O tema de “Radioativo” é um dos episódios mais famosos da ciência moderna: a descoberta do rádio e da radioatividade pelo casal Curie, e o choque que esta descoberta causou na ciência e na sociedade. A perspectiva do filme é feminista, como “Persepolis”, por isso trata principalmente da vida da físico-química polonesa Maria Salomea Sklodowska , uma vida bem independente de seu marido Pierre, a vida de uma mulher um tanto egocêntrica, um tanto arrogante, mas um gênio científico consumado. Que soube desde sempre que as boas causas poderiam gerar maus efeitos.

O filme tem início na Paris de 1934, lugar e ano da morte da personagem. E ao longo de seus 109 minutos conduz o espectador através de uma estrutura narrativa com constantes saltos temporais (flashbacks e flashforwards se alternam e convivem sem sobressaltos) e alguns interessantes alardes visuais. Este procedimento pouco usual funciona como neutralizador da burocracia, dos lugares comuns dos filmes biográficos.


E a diretora não faz cerimônia ao colocar ênfase na luta de Madame Curie contra um sistema conservador, machista, sexista e patriarcal que se esmerou em hostilizá-la e marginalizá-la em decorrência de sua vida pessoal. Ganha também destaque a relação profissional e afetiva com Pierre Currie (Sam Riley) e com as filhas (Irene, aos 18 anos, é interpretada na parte final do filme por Anya (Gambito) Taylor-Joy.

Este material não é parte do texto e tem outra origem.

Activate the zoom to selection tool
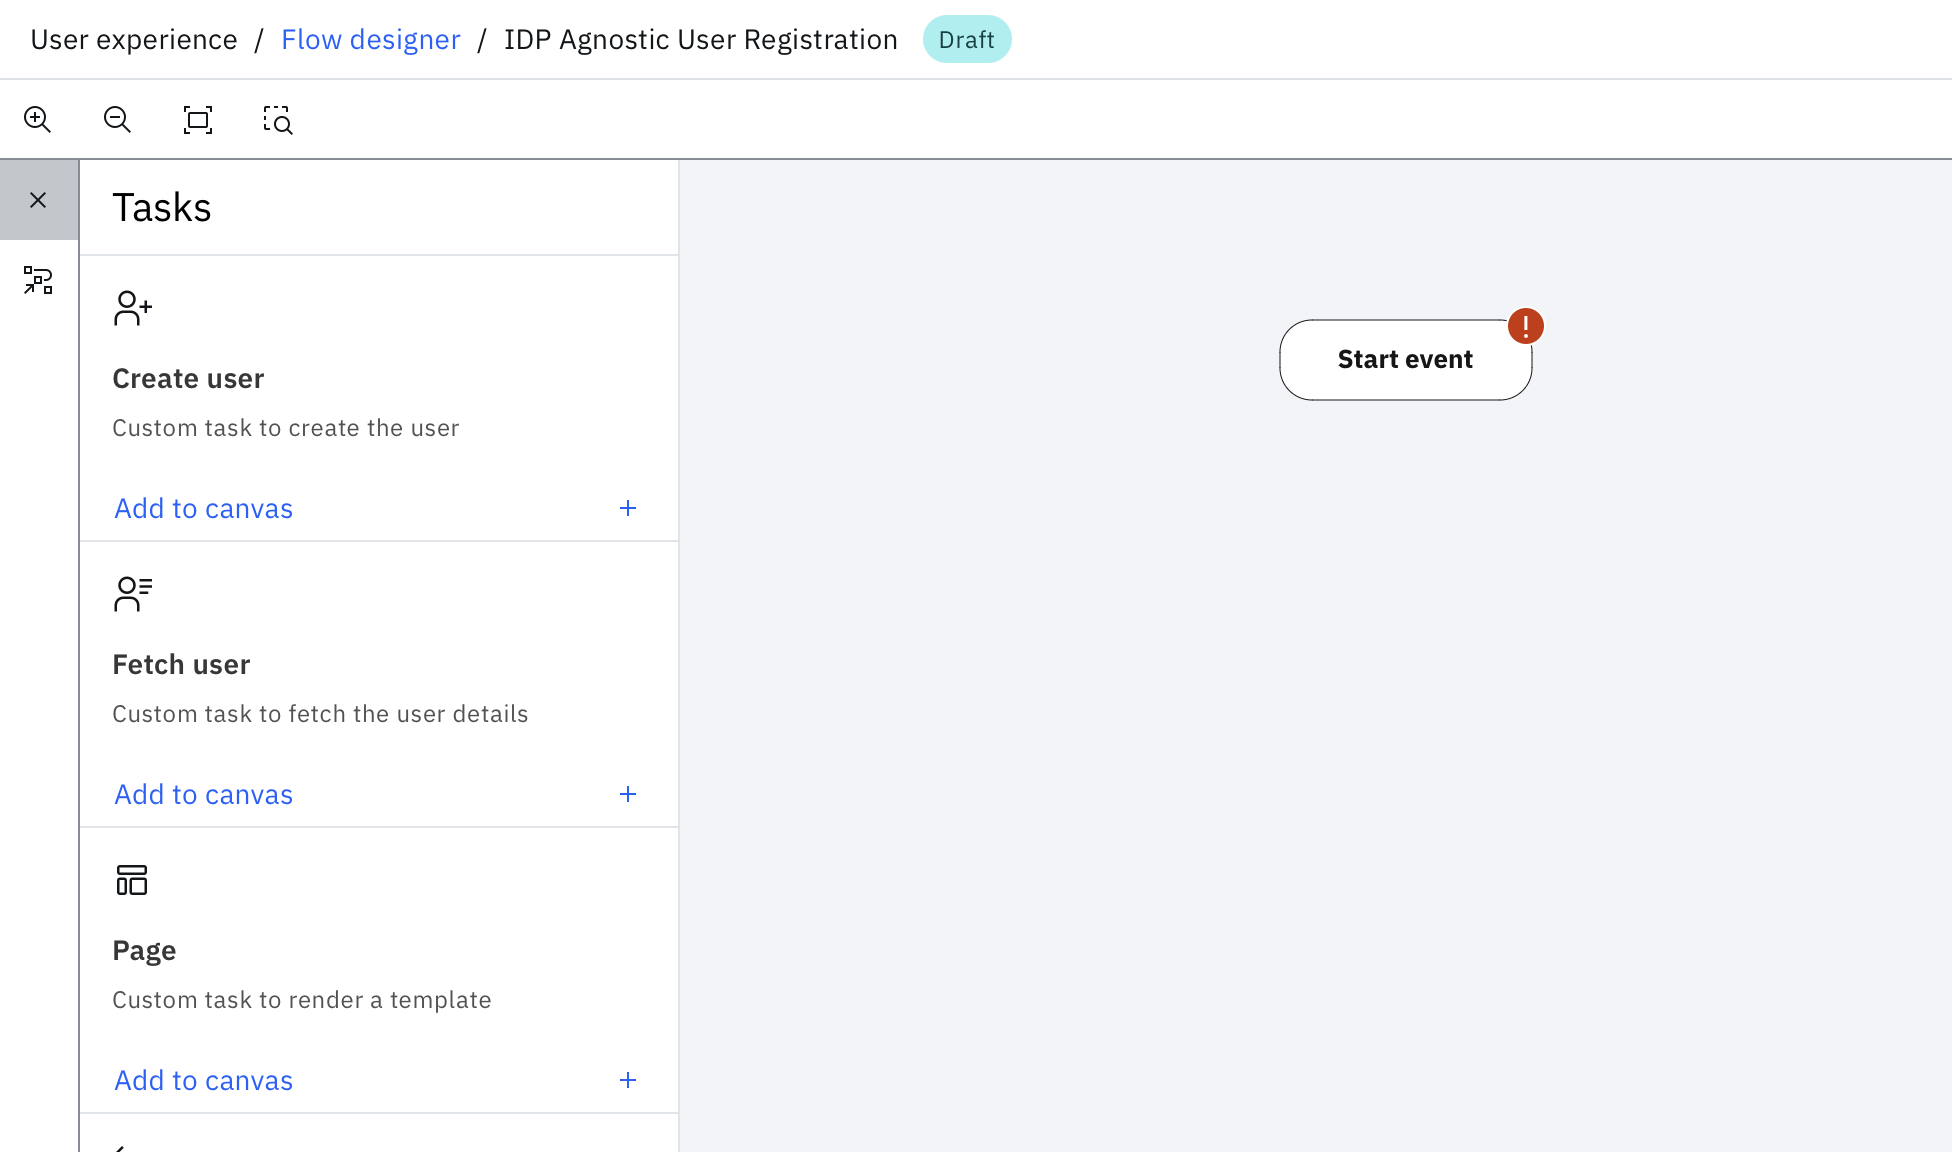Screen dimensions: 1952x1152 tap(277, 120)
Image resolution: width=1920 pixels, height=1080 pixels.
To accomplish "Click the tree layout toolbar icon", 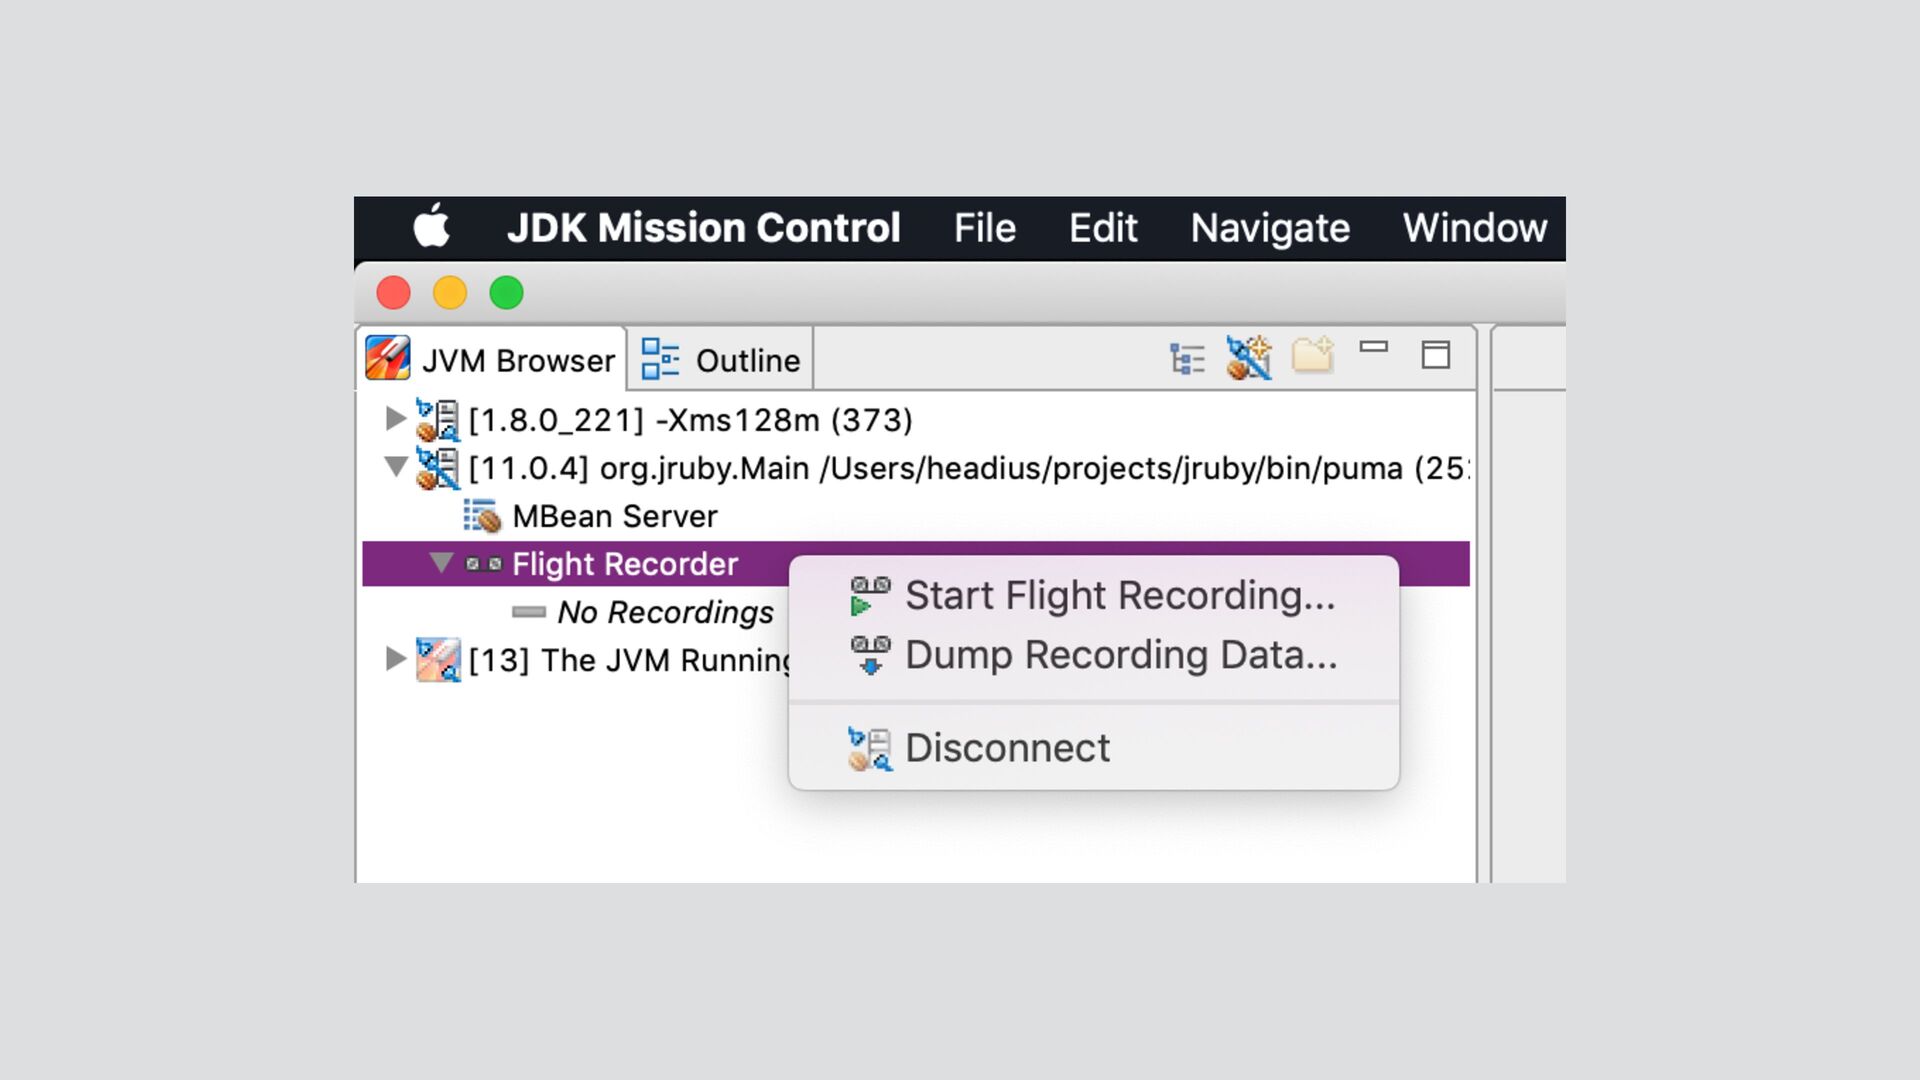I will pos(1187,358).
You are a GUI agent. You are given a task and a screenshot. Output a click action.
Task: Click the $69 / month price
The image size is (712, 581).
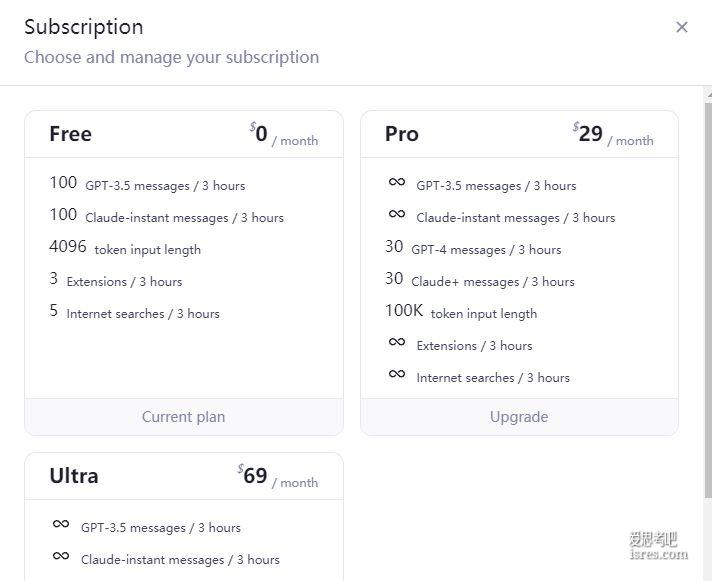tap(277, 476)
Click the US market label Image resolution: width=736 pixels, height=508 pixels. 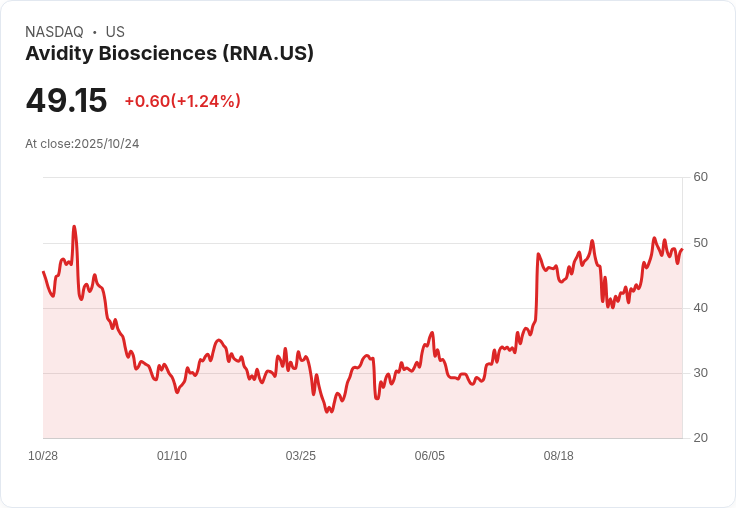[x=115, y=32]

A marca feminista (e Madame Curie como ícone) é um dos eixos principais da história. Pioneira no campo da radioatividade (a ponto de morrer de aplasia aplásica, causada por radiação ionizante), Madame Curie foi fundamental em vários avanços da Medicina; mas também, apesar de si mesma, na corrida nuclear. Justificam-se aí as liberdades que o filme toma para viajar ao futuro e narrar o ataque a Hiroshima e a catástrofe provocada pelo acidente na usina ucraniana de Chernobyl.

O filme de Sartrapi carrega em sua estrutura dois elementos que enobrecem a designação “biográfico”. Um é a naturalidade com a qual a cineasta harmoniza a narração clássica, didática, com uma linguagem moderna e inovadora – por exemplo, para falar das causas e efeitos de suas descobertas. E outra é a presença de uma atriz como Rosamund Pike, capaz de transmitir toda a riqueza rebelde e a tenacidade profissional sem outras armas se não a expressão em seu rosto sereno.

Por outro lado, “Radioactive” carrega um conteúdo (aliás dois: a vida privada também está incluída) polêmico e essencial que deve ser compreendido por mentes abertas neste tempo de antolhos negacionistas: uma descoberta científica tem o fio da navalha cortando dos dois lados, servindo ao mesmo propósito. Curar um câncer ou construir uma arma nuclear. Não é um filme que poderia ganhar um Nobel de cinema, se o prêmio existisse; mas justifica plenamente os dois dados a Madame Curie.